Father keeps son’s memory alive

Elkhart Mayor Dick Moore will present a plaque proclaiming Oct. 21 as Right To Freedom Day in Indiana. The plaque will be given to Joyce Adcock, whose son, Marvin Lee Trost III died in Iraq and who is recognized as the first solider from Elkhart County to die since the war on terror began following the Sept. 11, 2001 terror attacks.
Posted on Aug. 10, 2012 at 1:00 a.m.

ELKHART — Seven years after his son died, Marvin Trost Jr. is still working to keep alive the memory of soldiers who have died in the name of freedom.

Trost, a longtime Elkhart area resident, said he worked with Rep. Tim Neese to have the State House issue a certificate deeming Oct. 21 as Right To Freedom Day.

At 9 a.m. Saturday, Mayor Dick Moore will present a plaque with the proclamation to Joyce Adcock, the mother of Marvin Lee Trost III who died at the age of 28 from injuries sustained from a bomb in Iraq on Dec. 5, 2004.

Trost said he chose Oct. 21 because it coincides with the date last year when President Barack Obama declared the Iraq war to have concluded.

Trost said he wants people to remember that American soldiers have died so that people in other countries could enjoy some measure of freedom.

“I hated losing my son, but I don’t feel I’m any different from any other parent,” Trost said.

“In one way, the war is never over. The loss is never over, but the declaration can be named forever,” he said.

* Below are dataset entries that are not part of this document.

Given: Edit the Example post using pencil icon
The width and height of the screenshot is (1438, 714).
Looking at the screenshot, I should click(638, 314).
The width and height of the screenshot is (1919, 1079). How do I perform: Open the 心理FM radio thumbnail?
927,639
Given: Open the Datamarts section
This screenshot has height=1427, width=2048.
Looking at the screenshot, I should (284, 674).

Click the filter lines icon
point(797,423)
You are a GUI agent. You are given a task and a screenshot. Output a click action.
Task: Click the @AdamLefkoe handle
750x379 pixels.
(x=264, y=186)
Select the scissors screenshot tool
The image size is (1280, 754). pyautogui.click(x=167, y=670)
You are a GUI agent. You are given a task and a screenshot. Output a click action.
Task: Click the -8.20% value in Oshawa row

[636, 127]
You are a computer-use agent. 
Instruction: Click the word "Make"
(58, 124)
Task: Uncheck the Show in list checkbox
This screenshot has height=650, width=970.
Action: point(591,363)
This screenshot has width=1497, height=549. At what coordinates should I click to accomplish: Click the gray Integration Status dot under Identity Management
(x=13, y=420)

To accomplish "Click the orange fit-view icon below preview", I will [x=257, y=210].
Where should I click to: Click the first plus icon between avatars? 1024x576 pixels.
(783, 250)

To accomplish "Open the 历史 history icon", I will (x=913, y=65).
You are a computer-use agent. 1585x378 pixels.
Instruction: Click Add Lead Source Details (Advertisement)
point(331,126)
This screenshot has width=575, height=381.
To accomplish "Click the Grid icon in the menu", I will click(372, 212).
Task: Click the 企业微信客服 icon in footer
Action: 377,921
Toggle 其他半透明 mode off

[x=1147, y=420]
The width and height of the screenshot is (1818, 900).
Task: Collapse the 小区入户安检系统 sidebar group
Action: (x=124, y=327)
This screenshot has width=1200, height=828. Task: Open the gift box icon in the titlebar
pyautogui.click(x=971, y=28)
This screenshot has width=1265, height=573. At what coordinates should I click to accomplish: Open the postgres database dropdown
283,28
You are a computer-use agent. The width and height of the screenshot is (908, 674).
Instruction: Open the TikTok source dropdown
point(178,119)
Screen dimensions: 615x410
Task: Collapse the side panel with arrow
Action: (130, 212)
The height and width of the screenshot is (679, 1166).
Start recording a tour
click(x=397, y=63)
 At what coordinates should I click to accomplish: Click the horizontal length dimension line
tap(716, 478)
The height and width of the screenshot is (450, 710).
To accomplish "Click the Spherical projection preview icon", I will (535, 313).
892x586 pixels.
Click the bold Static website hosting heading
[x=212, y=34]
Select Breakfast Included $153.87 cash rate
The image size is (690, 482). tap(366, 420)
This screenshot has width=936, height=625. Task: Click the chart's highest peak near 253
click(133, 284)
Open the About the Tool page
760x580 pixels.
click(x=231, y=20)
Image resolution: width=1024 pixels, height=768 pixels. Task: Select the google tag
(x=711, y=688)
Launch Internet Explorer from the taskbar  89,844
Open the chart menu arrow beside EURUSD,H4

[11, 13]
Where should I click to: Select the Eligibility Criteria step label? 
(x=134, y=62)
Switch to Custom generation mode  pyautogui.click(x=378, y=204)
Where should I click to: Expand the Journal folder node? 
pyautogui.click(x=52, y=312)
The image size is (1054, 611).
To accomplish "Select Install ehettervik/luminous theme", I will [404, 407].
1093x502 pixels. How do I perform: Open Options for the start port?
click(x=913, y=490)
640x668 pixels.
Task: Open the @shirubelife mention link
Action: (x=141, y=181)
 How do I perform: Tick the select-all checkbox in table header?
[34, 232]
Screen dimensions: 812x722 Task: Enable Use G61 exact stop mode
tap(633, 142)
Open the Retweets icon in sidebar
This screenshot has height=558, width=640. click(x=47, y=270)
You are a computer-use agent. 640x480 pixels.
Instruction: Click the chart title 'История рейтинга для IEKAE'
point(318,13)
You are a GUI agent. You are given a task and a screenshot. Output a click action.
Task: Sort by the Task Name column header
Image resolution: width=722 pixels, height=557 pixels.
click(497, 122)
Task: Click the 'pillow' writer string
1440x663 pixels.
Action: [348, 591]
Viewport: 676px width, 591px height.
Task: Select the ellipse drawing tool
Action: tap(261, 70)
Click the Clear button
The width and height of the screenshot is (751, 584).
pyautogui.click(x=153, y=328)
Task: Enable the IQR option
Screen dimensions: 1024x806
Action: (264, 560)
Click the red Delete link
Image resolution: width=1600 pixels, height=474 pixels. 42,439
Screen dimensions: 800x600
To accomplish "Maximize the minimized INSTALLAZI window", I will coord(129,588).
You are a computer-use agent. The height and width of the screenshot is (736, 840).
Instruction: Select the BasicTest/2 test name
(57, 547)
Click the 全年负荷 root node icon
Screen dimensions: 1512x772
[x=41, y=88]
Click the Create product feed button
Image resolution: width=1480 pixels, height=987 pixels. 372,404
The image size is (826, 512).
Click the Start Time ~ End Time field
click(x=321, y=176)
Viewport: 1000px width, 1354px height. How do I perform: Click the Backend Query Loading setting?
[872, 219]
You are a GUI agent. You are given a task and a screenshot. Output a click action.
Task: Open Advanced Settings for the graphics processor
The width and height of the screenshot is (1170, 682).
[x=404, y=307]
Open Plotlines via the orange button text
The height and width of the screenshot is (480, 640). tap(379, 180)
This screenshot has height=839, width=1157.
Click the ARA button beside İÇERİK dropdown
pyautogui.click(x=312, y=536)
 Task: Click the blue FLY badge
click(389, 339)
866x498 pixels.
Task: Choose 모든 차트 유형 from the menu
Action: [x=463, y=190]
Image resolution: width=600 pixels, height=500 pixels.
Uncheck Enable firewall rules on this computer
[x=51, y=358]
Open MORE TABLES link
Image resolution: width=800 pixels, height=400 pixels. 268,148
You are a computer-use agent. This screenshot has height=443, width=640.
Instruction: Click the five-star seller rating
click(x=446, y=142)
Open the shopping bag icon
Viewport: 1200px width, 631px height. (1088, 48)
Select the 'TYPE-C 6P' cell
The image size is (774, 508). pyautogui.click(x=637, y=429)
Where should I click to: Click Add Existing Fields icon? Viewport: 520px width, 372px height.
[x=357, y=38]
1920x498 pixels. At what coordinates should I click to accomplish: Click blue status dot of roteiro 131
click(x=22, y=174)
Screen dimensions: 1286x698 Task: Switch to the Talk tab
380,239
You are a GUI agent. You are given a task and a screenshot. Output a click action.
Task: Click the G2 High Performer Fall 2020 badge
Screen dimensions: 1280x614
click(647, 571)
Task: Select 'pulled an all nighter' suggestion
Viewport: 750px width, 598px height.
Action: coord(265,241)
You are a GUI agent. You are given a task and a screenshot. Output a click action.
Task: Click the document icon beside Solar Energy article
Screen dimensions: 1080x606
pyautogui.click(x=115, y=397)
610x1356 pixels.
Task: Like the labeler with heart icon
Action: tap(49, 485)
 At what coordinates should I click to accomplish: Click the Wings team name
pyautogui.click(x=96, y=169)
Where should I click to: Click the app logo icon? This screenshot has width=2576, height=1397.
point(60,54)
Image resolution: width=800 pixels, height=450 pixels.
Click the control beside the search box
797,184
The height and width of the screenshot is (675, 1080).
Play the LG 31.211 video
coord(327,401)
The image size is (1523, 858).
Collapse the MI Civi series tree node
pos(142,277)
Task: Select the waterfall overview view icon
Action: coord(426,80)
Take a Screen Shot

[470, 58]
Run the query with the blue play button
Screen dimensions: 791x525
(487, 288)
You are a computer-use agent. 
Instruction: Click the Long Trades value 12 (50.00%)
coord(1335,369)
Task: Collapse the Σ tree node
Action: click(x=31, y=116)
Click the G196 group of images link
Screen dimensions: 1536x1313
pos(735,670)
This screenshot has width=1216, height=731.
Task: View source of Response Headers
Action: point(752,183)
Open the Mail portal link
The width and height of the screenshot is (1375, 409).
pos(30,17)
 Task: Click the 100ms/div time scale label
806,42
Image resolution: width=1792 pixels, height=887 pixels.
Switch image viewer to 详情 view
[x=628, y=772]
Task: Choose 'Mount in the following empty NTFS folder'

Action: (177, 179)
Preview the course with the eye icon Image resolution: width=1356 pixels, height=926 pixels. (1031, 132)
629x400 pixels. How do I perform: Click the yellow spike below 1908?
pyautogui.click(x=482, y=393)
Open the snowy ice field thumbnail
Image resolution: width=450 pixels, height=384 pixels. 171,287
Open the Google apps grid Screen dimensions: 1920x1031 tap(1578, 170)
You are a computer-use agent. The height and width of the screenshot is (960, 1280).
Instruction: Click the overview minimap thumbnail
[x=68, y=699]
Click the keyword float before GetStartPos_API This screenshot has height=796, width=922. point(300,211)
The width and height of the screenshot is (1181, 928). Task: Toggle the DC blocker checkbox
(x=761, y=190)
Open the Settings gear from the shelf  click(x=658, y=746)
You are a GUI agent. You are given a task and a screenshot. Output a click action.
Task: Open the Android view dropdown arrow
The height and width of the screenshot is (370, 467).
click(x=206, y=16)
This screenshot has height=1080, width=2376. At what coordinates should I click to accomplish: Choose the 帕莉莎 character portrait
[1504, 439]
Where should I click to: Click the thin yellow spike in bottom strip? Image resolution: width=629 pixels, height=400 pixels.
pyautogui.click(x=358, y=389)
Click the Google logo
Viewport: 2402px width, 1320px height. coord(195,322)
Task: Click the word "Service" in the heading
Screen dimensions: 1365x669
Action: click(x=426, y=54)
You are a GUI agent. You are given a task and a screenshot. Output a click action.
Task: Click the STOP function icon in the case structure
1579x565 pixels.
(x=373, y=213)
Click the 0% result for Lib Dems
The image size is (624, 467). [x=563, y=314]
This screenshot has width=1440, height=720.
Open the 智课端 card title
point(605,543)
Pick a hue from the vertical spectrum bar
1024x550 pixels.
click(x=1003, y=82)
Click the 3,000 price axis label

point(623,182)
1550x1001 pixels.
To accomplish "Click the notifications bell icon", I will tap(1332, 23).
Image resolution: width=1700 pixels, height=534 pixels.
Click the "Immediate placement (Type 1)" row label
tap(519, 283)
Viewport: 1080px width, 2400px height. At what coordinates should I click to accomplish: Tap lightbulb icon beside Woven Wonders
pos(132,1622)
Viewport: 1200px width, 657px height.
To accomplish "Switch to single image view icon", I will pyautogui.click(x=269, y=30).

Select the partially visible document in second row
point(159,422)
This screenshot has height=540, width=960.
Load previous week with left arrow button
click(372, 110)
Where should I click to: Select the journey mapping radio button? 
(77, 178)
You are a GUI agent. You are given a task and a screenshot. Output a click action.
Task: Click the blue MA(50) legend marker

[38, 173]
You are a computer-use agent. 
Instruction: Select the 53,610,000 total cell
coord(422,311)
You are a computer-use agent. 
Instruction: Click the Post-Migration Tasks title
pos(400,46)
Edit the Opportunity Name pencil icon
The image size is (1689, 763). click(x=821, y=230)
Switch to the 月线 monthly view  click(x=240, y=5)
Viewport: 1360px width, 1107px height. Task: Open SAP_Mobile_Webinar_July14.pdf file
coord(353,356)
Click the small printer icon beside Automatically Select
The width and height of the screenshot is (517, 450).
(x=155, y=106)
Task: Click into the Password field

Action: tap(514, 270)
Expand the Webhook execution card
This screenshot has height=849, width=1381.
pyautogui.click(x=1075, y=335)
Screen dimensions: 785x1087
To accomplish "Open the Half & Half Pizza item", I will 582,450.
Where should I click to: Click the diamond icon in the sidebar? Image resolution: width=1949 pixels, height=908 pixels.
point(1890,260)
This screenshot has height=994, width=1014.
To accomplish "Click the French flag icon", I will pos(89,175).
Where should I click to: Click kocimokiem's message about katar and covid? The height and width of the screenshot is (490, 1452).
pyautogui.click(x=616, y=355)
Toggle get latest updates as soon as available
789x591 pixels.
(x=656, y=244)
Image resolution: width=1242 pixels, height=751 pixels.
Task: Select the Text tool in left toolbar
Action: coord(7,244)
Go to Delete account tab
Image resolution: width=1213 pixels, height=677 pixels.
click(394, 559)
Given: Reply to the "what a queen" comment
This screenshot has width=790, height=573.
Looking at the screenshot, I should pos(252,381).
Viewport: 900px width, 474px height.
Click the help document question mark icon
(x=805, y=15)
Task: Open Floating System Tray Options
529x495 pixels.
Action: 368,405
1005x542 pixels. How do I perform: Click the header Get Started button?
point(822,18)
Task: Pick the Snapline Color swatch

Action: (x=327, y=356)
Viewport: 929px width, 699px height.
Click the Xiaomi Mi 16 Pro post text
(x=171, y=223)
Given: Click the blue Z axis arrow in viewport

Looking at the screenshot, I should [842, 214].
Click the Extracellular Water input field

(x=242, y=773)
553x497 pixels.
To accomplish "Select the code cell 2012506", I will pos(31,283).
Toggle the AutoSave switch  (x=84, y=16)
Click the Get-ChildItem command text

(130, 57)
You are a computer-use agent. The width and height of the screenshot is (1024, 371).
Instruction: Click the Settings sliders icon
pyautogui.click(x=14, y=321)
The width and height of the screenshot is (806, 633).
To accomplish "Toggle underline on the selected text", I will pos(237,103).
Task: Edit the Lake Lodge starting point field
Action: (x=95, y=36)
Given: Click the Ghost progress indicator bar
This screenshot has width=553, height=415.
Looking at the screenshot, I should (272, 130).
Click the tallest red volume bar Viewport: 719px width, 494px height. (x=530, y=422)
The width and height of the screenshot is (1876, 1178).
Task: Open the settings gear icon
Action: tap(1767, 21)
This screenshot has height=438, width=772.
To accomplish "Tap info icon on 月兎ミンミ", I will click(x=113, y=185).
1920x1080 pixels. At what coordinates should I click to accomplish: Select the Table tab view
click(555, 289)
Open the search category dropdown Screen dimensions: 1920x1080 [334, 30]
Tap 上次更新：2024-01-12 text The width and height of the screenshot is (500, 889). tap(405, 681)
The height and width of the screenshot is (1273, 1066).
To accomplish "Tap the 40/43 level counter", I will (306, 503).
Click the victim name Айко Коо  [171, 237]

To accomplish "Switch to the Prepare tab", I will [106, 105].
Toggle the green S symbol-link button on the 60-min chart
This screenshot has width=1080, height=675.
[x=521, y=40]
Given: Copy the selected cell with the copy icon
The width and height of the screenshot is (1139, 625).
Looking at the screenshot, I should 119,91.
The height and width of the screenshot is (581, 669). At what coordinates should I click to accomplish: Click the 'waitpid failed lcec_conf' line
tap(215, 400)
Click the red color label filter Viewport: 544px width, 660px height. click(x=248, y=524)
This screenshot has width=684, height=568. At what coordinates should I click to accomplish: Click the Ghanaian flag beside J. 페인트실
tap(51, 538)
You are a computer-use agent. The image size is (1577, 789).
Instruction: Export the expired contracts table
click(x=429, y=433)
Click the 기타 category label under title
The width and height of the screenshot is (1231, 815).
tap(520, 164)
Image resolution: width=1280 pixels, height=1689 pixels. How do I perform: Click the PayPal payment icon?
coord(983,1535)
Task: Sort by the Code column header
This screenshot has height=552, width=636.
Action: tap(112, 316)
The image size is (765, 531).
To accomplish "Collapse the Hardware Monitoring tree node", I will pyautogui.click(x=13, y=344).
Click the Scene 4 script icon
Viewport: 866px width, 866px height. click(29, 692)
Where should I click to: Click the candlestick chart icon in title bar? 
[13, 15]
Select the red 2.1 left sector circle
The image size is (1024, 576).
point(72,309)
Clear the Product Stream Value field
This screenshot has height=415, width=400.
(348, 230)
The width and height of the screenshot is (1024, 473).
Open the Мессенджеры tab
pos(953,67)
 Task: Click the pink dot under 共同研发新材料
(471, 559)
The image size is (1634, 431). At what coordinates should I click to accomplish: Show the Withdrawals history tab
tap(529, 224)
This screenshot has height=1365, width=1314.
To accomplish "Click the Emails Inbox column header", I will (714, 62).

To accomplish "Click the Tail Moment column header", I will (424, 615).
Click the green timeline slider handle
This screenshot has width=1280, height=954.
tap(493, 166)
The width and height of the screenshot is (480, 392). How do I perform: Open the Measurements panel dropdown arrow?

Trost said he gathered support for the proclamation by gathering names on a petition. He estimated he had about 5,000 names on the petition.

Trost served in the military from 1985 to 1990.

He said he would like to take the proclamation to the national level through Congressman Joe Donnelly.

Neese said Thursday he was happy to help and said he thinks it is important to assist and support families of fallen soldiers and to honor the efforts of soldiers who have died for their country.

The proclamation will be separate from the Freedom Ride and the Bike Night Rally, which is happening later on Saturday in Elkhart.

Trost and organizers with Freedom Ride agreed to conduct the events separately to avoid the appearance of one soldier’s death overshadowing the deaths of other soldiers.